Non possiamo neppure, almeno è l’auspicio, essere accusati di voler far cassa. Non sono in ballo vendite di copie, pubblicità, interessi occulti. La nostra quarantennale storia professionale (corrispondente e collaboratore della Gazzetta del Popolo, Il Cittadino, Il Corriere del Pomeriggio, Il Giorno, La Settimana Ligure, la Nuova Liguria, la Gazzetta del Lunedì e per 34 anni il Decimonono) e quella di questo giovane ed indipendente blog sono alla luce del sole.

Negli anni e fino ai giorni nostri sono rimasti in piedi molti interrogativi ai quali è necessario dare una risposta, laddove è possibile. Per capire, giudicare, farsi un’idea.  Partiamo proprio dall’esigenza di conoscere i fatti, così come si sono svolti, con documenti inediti, ricorso a dichiarazioni messe nere su bianco (atti delle indagini, ma anche lettere “riservate”, interrogatori, libri, articoli di giornali), per ricostruire alcune fasi, alcuni capitoli mai scritti, di questa enorme tempesta.

Presentazione del Libro "Il fallimento perfetto in Sala Rossa (da sinistra: Marco Preve, Mimmo Lombezzi, Bruno Lugaro)

IL LIBRO-VERITA’ DI LUGARO

Ci aiuteranno a capire meglio perché certe cose accadono e soprattutto si ripetono.
Iniziamo dalle pagine del libro di Bruno Lugaro (accolto da autorevoli e disinteressati apprezzamenti per il rigore e l’imparzialità nella ricostruzione dei fatti) per prendere lo spunto da

due considerazioni-pilota sul caso delle aree Italsider e del fallimento Omsav (1994).

++++++++++

RICHIESTA 1: Riporta fedelmente le righe dell'elenco, dalla riga che contiene "Click the download arrow icon" fino all'ultima riga dell'elenco, entrambe incluse. Non inserire le immagini nella risposta.
RICHIESTA 2: Prosegui l'estratto sul fallimento Omsav a partire dalla sua ultima frase.

++++++++++

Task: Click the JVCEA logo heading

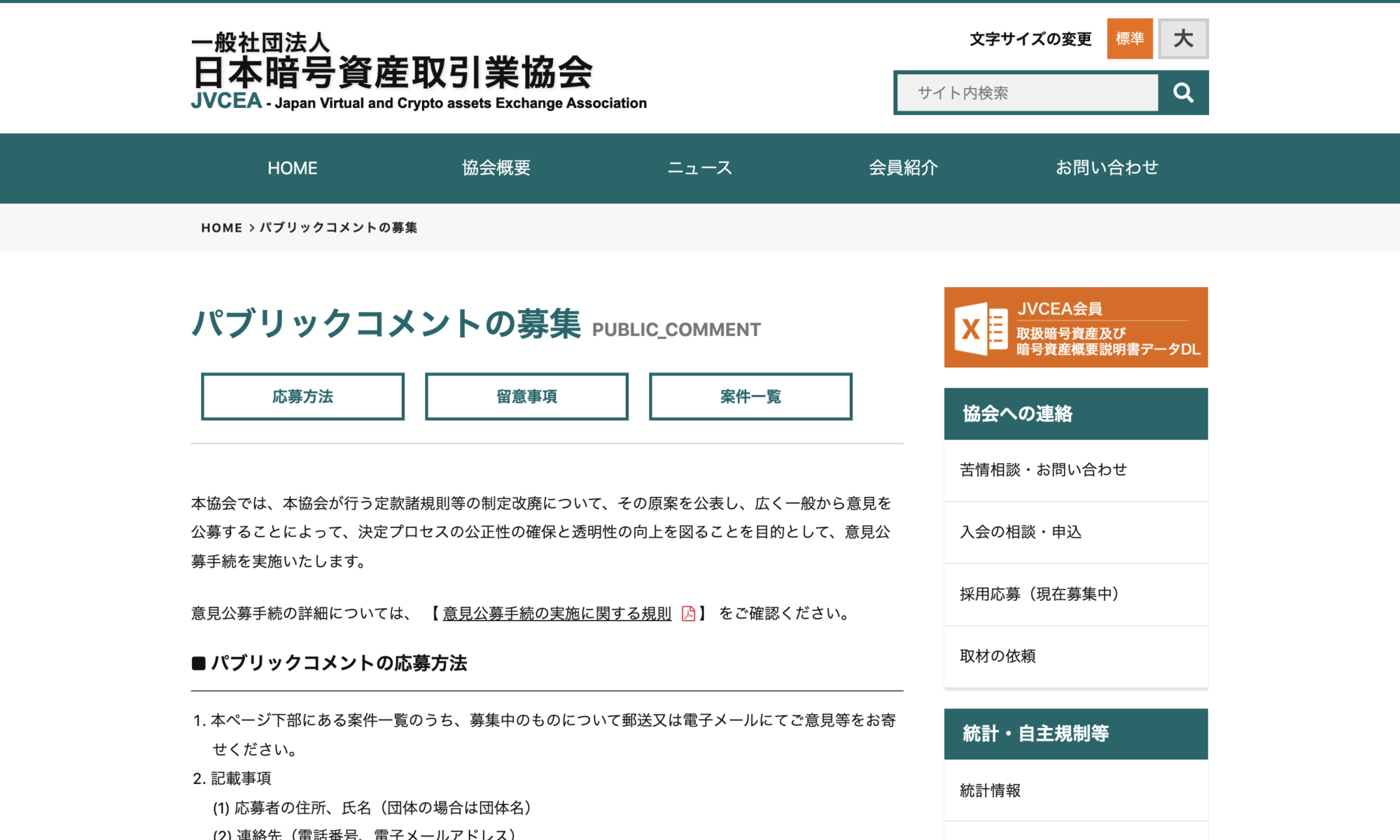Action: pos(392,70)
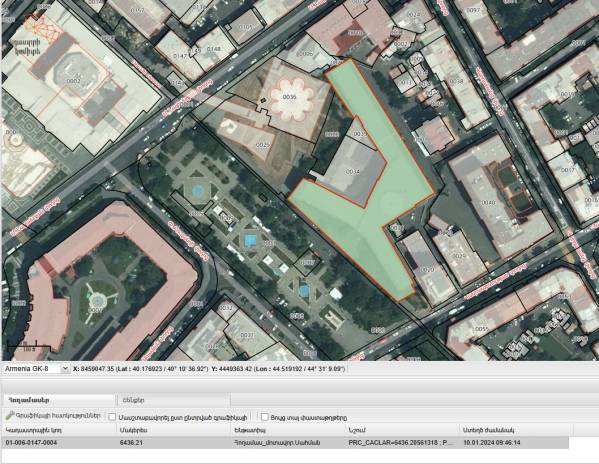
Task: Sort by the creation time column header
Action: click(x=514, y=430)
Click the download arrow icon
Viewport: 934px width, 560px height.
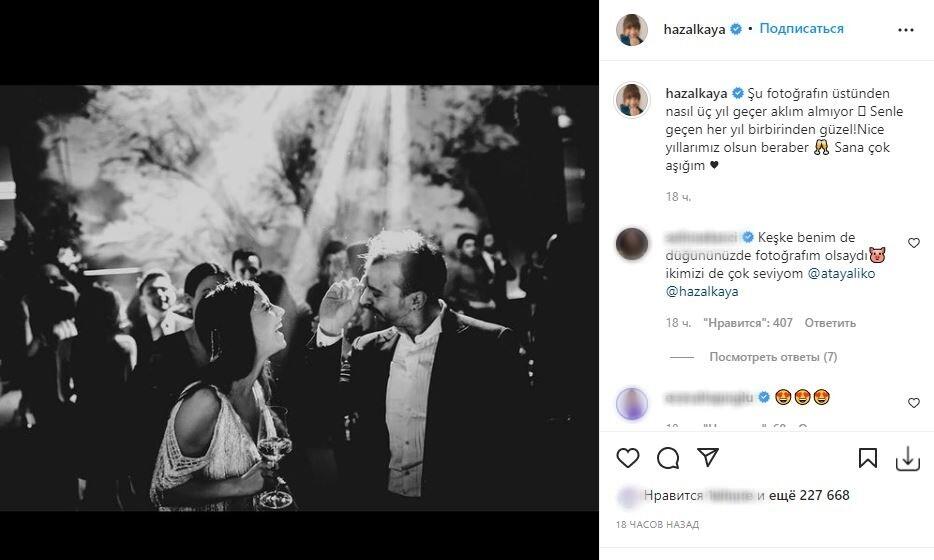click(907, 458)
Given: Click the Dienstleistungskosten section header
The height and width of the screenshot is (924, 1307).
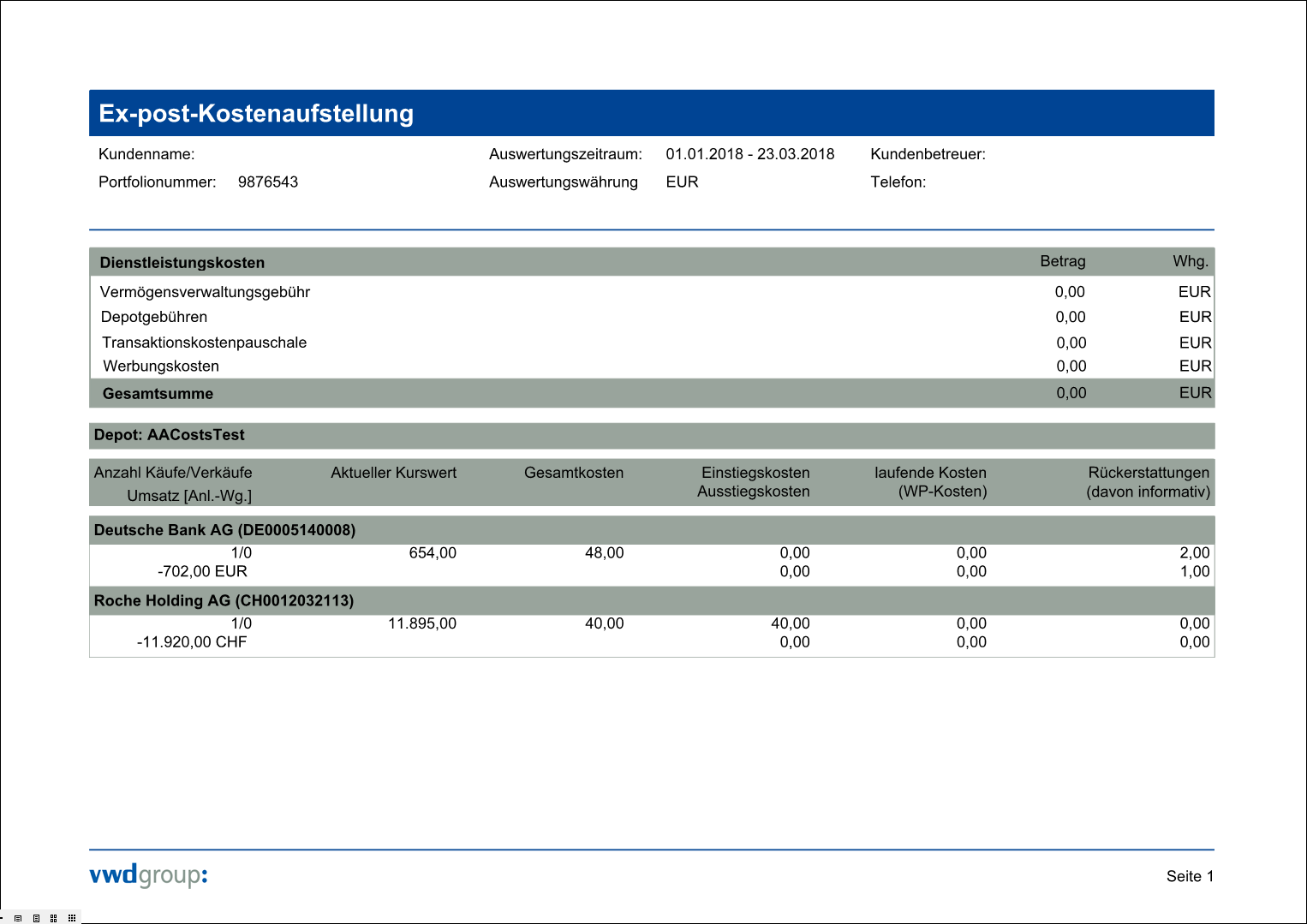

++++++++++

RISULTATO 1:
Click the download arrow icon
Viewport: 934px width, 560px height.
click(907, 458)
Given: Click the Dienstleistungskosten section header
The height and width of the screenshot is (924, 1307).

RISULTATO 2:
Una vicenda che senza la ventata di verità di Lugaro nel “Il fallimento perfetto” (Le carte segrete, i protagonisti, i retroscena dell’inchiesta sulla vendita dell’Italsider, il crac dello stabilimento Omsav e l’operazione immobiliare della Darsena), Savona avrebbe definitivamente sepolto nelle fondamenta di quel complesso in costruzione e dove forse andranno ad abitare alcuni savonesi che contano.

Pagine che ci hanno spinto ad approfondire nell’archivio. Con alcune sorprese davvero sconcertanti che aprono nuovi scenari, soprattutto nella fase finale dell’archiviazione dell’indagine. Dei loro protagonisti, di chi firmò quegli atti.

Ha scritto Lugaro: <Se, sotto il profilo giudiziario, questi atti non hanno più alcuna rilevanza, conservano intatto il loro valore storico. Hanno infatti il merito di aver portato alla luce l’intreccio tra politica e affari che tornò ad essere in quegli anni il tratto distintivo, a meno di un decennio di distanza dallo scandalo Teardo...>.

E subito dopo: <La prospettiva di grandi speculazioni immobiliari era il collante che teneva insieme gli interessi di facoltosi imprenditori locali, amministratori pubblici, partiti (il Pds in prima fila) e cooperative rosse. Tutti uniti in una specie di rapporto osmotico al quale non si sottrassero neppure i sindacati. C’era un gruppo di potere che marciava in un’unica direzione con un unico obiettivo: realizzare affari utilizzando come pretesto la riqualificazione urbanistica...>.

I PROGETTI DA ANDORA A VARAZZE

Su questo “capitolo” rinviamo l’approfondimento alla prossima puntata.

Da mesi, e negli ultimi anni, più voci hanno denunciato un quasi sistematico scempio urbanistico che si consuma nella nostra provincia, dalla costa alla collina. Purtroppo hanno fatto notizia solo pochi casi eclatanti, come quello del progetto di realizzare quattro torri dove sorge ad Albenga il vecchio ospedale. E pochi altri progetti a Varazze, Celle, Savona, Vado, Spotorno, Finale, Borgio, Ceriale, Alassio. Tanto per citare quelli di cui le cronache locali si sono occupati più assiduamente.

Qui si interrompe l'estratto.